Rhea shifted stance, her eyes blazing. "Switching to kinetic output."
She slammed her foot into the ground, the resulting shockwave bursting outward, not flame this time but raw, concussive force. The shadow staggered backward, briefly destabilized.
Cael used the opening, sending compressed wind blades slicing through the air. They hit, and for the first time, the mist screamed.
Merlin felt the echo from across the ruins.
He smirked slightly. At least they’re holding their own.
"Alright," he muttered. "My turn."
He raised his hand. The air around him vibrated, arcs of lightning twisting into spirals.
The mist lunged toward him, hungry and fast.
Merlin’s voice was quiet, almost calm. "—Condense."
A surge of blue light exploded from his palm. Lightning wrapped around the shadow like a cage, tightening with a sound like tearing metal. The mist shrieked, its form convulsing violently.
Elara braced herself against the backlash, her eyes wide. "Merlin—!"
He didn’t respond. His magic was shifting again, threads of wind joining the lightning, forming a spiraling vortex that dragged the corrupted mist inward.
Nathan’s voice rose over the chaos. "You’re going to overload it!"
"That’s the point!" Merlin shouted back.
The air cracked, a blinding flash tearing through the plaza. For a heartbeat, everything went silent. Then the mist exploded outward, evaporating into motes of dark light.
When the smoke cleared, the corrupted presence was gone.
For now.
Merlin exhaled slowly, lowering his hand. The lightning around his body flickered out. "That was just a fragment."
Elara nodded, scanning the area. "The core’s still active. Stronger than before."
Rhea’s voice came through the comm-crystal, slightly distorted. "We’ve got more activity near the southern shaft. It’s spreading underground."
"Regroup at my location," Merlin said immediately. "We’re heading in."
By the time Rhea and Cael arrived, the sky had dimmed again, not from sunset, but from the black haze creeping through the upper atmosphere.
Elara frowned. "If this keeps spreading—"
"It won’t," Merlin said sharply. "Not if we end it fast."
Nathan tilted his head. "You’re planning something reckless, aren’t you?"
"Always," Merlin said dryly, already walking toward the nearest tunnel entrance. "Let’s move."
The descent into the mines felt like walking into another world.
The air grew dense, colder with each step, until the light from their torches seemed swallowed by the dark. Faint mana veins glowed dimly along the stone, once blue, now pulsing a sickly green.
Elara’s voice was quiet. "I can’t sense the bottom."
"That’s because it’s not a normal space," Merlin murmured. "The corruption warps terrain. Distorts it. It’s like a pocket dimension feeding off the core."
Nathan whistled low. "Wonderful. So we’re inside a stomach."

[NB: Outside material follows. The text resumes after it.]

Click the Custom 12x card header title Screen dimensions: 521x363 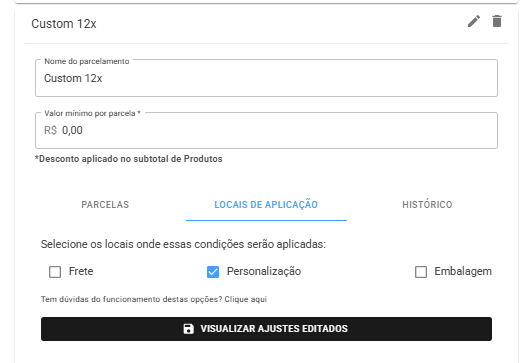(64, 24)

"Don’t make it worse," Rhea muttered.
They kept moving.
The tunnels began to change, from carved stone to something rougher, more organic. The walls pulsed faintly, veins of black mana running through them like arteries.
Then they heard it.
A heartbeat.
Slow. Deep. Echoing through the cavern.
Merlin’s expression hardened. "That’s it."

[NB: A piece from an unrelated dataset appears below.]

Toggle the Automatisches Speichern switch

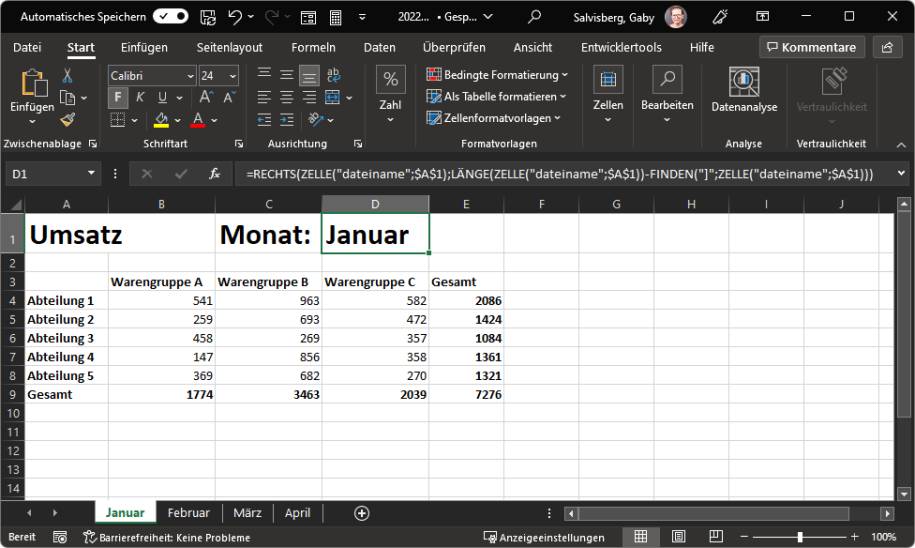point(170,17)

They stepped into a wide chamber, and saw the core.
It hovered in the air like a molten heart, black and green light swirling around it, arcs of corrupted energy snapping outward. Tendrils of mist coiled through the air, forming distorted shapes that looked almost human.
Elara whispered, "How many lives did it take to grow that large..."

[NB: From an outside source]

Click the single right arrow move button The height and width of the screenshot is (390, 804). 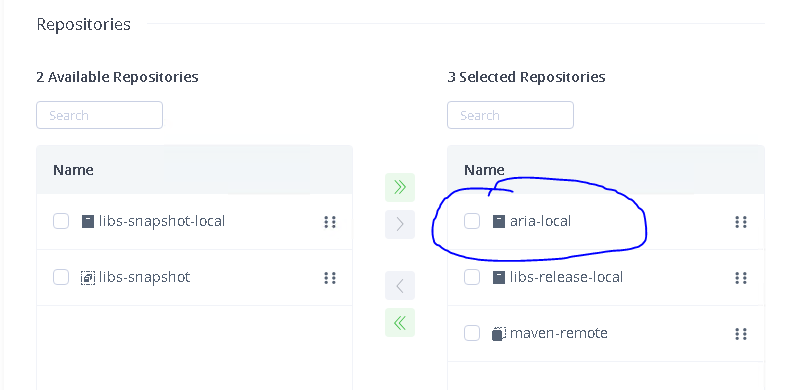400,224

Merlin didn’t answer. He knew the number. The novel had mentioned it, thirty-three miners, drained to the bone.
Nathan stepped closer, daggers drawn. "So how do we destroy it?"
Merlin took a slow breath. "We don’t. Not yet. We weaken it first, cut the channels feeding it mana. Then hit it together."
Cael raised an eyebrow. "Together?"
Merlin turned, golden eyes sharp. "When I say now, channel everything into the core. No hesitation."
"Understood," Elara said immediately.
Nathan grinned faintly. "You heard the man. Let’s make it loud."